BAB I
PENDAHULUAN
- Latar Belakang
Kedudukan akal dan wahyu dalam Islam menempati posisi yang sangat
terhormat, melebihi agama-agama lain. karena Akal dan wahyu adalah suatu yang
sangat urgen untuk manusia, dialah yang memberikan perbedaan manusia untuk mencapai
derajat ketaqwaan kepada sang kholiq, akal pun harus dibina dengan ilmu-ilmu
sehingga mnghasilkan budi pekrti yang sangat mulia yang menjadi dasar sumber
kehidupan dan juga tujuan dari baginda rasulullah SAW. Tidak hanaya itu
dengan akal juga manusia bisa menjadi ciptaan pilihan yang allah amanatkan
untuk menjadi pemimpin di muka bumi ini, begitu juga dengan wahyu yang dimana
wahyu adalah pemberian allah yang sangat luar biasa untuk membimbing manusia
pada jalan yang lurus.
Namun dalam menggunakan akal terbatas akan hal-hal bersifat tauhid,
karena ketauhitan sang pencipta tak akan terukur dalam menemukan titik ahir,
begitu pula dengan wahyu sang Esa, karena wahyu diberikan kepada orang-orang
terpilih dan semata-mata untuk menunjukkan kebesaran Allah. Maka dalam
menangani anatara wahyu dana akal harus slalu mengingat bahwa semua itu karna
allah semata. Dan tidak akan terjadi jika allah tak mengijinkannya. Hal
tersebut dilakukan untuk mencegah kemusyrikan terhadap allah karena
kesombongannya.
- Rumusan Masalah
1.
Apa
pengertian wahyu dan akal?
2.
Bagaimana
kedudukan wahyu dan akal dalam Islam?
BAB II
PEMBAHASAN
- Wahyu
- Pengertian Wahyu
Kata wahyu
berasal dari kata arab الوحي, dan al-wahy adalah kata asli Arab dan bukan
pinjaman dari bahasa asing, yang berarti suara, api, dan kecepatan. Dan ketika Al-Wahyu
berbentuk masdar memiliki dua arti yaitu tersembunyi dan cepat. oleh sebab itu
wahyu sering disebut sebuah pemberitahuan tersembunyi dan cepat kepada
seseorang yang terpilih tanpa seorangpun yang mengetahuinya. Sedangkan ketika
berbentuk maf’ul wahyu Allah terhada Nabi-Nabi-Nya ini sering disebut Kalam
Allah yang diberikan kepada Nabi.[1]
Menurut Muhammad Abduh dalam Risalatut
Tauhid berpendapat bahwa wahyu adalah pengetahuan yang di dapatkan oleh
seseorang dalam dirinya sendiri disertai keyakinan bahwa semua itu datang dari
Allah SWT, baik melalui pelantara maupun tanpa pelantara. Baik menjelma seperti
suara yang masuk dalam telinga ataupun lainya.

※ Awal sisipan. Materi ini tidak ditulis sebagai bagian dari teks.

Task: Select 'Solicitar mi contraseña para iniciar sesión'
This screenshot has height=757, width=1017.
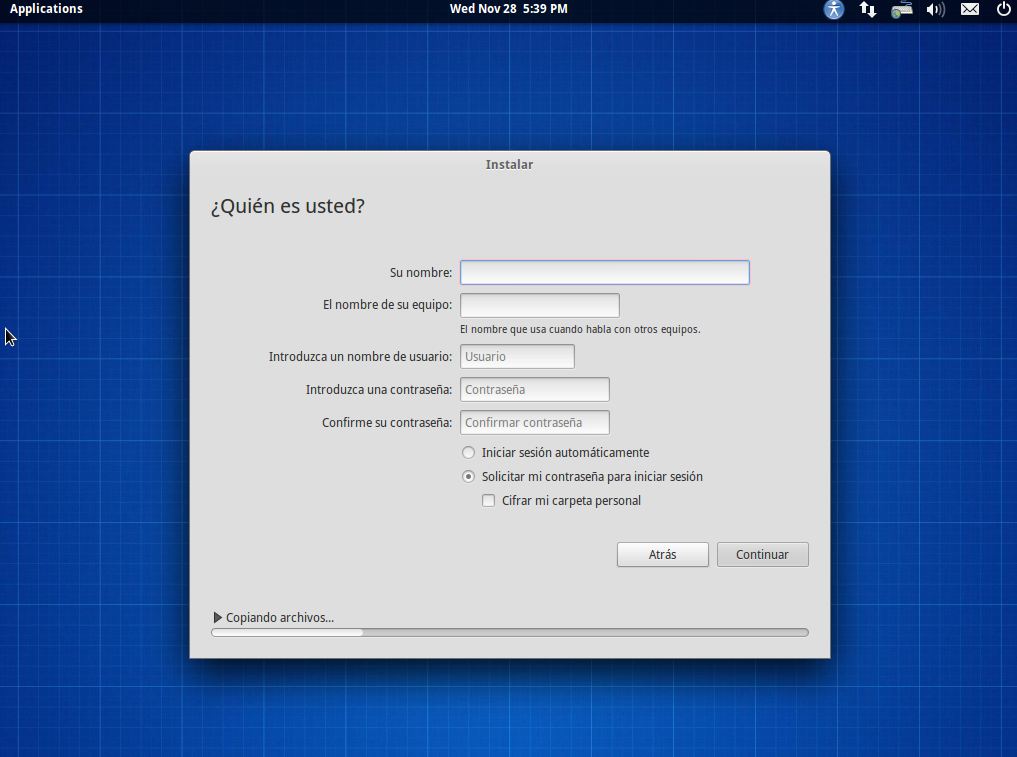Action: click(468, 477)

Wahyu berfungsi memberi informasi bagi manusia. Yang dimaksud
memberi informasi disini yaitu wahyu memberi tahu manusia, bagaimana cara
berterima kasih kepada tuhan, menyempurnakan akal tentang mana yang baik dan
yang buruk, serta menjelaskan perincian upah dan hukuman yang akan di terima
manusia di akhirat.
Sebenarnya wahyu secara tidak langsung adalah senjata yang
diberikan allah kepada nabi-nabiNYA untuk melindungi diri dan pengikutnya dari
ancaman orang-orang yang tak menyukai keberadaanya. Dan sebagai bukti bahwa
beliau adalah utusan sang pencipta yaitu Allah SWT.
Memang
sulit saat ini membuktikan jika wahyu memiliki kekuatan, tetapi kita tidak
mampu mengelak sejarah wahyu ada, oleh karna itu wahyu diyakini memiliki
kekuatan karena beberapa faktor antara lain:
- Wahyu ada karena ijin dari Allah, atau wahyu ada karena pemberian Allah.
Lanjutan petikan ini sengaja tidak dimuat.